Averaging 230,000 downloads a week, it’s a lot of solace indeed, though perhaps that’s to be expected from a podcast that’s earned a certain reputation as one that’s brought Louis C.K. to tears, incited Gallagher to storm out of the studio and convinced Robin Williams to talk openly about fear and insecurity. “People say stuff to him that you can’t imagine them saying to anyone else,” This American Life host Ira Glass, another of Maron’s past WTF guests, told The New York Times in January. “And they offer it. They want to give it to him. Because he is so bare, he calls it forward.”

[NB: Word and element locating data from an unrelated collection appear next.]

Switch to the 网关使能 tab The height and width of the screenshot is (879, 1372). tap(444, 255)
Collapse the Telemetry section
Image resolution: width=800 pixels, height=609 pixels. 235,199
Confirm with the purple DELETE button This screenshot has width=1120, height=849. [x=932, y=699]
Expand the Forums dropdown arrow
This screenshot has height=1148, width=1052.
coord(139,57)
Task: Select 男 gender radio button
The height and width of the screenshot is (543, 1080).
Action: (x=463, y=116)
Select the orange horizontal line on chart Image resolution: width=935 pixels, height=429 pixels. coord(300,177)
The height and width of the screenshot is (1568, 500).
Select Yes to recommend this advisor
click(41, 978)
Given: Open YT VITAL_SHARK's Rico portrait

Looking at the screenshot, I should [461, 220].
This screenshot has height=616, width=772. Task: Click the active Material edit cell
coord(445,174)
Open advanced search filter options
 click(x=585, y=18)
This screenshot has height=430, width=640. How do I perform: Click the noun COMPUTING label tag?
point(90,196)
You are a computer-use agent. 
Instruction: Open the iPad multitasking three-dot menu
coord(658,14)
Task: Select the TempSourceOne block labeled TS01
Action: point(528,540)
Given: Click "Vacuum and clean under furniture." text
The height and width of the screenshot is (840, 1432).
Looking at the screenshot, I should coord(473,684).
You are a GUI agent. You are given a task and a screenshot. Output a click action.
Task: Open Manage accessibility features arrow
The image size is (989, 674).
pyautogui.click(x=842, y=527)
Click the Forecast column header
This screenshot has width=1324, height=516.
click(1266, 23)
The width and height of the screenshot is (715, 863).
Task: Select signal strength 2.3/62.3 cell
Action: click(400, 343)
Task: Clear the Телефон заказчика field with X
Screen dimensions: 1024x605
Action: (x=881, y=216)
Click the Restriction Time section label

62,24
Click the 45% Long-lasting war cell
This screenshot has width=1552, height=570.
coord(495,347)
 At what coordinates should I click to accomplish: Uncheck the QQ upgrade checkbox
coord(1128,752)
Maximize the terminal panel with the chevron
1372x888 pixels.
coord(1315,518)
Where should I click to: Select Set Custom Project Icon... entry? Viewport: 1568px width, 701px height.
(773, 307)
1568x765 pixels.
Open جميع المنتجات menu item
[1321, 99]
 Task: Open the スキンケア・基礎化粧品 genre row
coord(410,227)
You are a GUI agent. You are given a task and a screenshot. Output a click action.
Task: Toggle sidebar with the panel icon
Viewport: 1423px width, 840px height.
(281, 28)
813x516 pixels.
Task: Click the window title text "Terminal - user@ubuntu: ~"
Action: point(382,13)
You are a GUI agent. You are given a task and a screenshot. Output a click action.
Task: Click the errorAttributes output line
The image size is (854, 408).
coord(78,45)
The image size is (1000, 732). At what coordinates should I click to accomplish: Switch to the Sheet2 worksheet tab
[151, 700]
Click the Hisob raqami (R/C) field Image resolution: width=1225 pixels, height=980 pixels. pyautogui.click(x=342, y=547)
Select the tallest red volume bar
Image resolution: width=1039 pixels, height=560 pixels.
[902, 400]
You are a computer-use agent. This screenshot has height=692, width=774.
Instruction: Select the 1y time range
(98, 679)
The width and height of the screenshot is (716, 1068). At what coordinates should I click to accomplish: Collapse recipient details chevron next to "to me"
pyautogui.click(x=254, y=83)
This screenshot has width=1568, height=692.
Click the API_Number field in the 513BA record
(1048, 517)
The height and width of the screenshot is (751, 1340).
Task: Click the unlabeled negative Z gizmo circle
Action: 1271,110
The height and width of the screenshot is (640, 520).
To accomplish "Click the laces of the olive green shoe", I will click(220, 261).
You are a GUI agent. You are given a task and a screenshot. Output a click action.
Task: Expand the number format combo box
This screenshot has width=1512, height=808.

It’s not hyperbolic to say that WTF has changed everything for Maron. At 47 years old, he’s doing more shows now than he’s ever done in his career, and selling more tickets than usual to those shows. He has a deal with a division of Random House for a book of “memoir-y essays, [his] thoughts and things,” due in early 2012, a forthcoming album on Comedy Central Records, and he’s in development talks with Fox Studios for a single-camera comedy based around the fact that he interviews celebrities in his garage. For a guy whose success has largely been predicated on his own neuroses and failures and the ability to work through them aloud, both on his own and with others, in front of a listening audience of thousands, the fact that things are starting to look up for Maron could potentially prove a stumbling block to the continued creation of his most excellent art. Then again, at the end of the day, Maron will always be Maron.

“I don’t know if I necessarily feel happy,” he says. “I feel validated. I feel grateful. I don’t fundamentally, on an emotional level, know how to feel joy. But if I can get to a place where I can get some self-acceptance, that would be good. I don’t know if it will make me any less compelling. It seems to me that a lot of people are listening because they’re engaged in my process of growing self-awareness and perhaps some change. So my empathy will only broaden. It’s a new thing to me to be able to sense my own struggle and the struggle of others. I think my brain will always work a certain way.”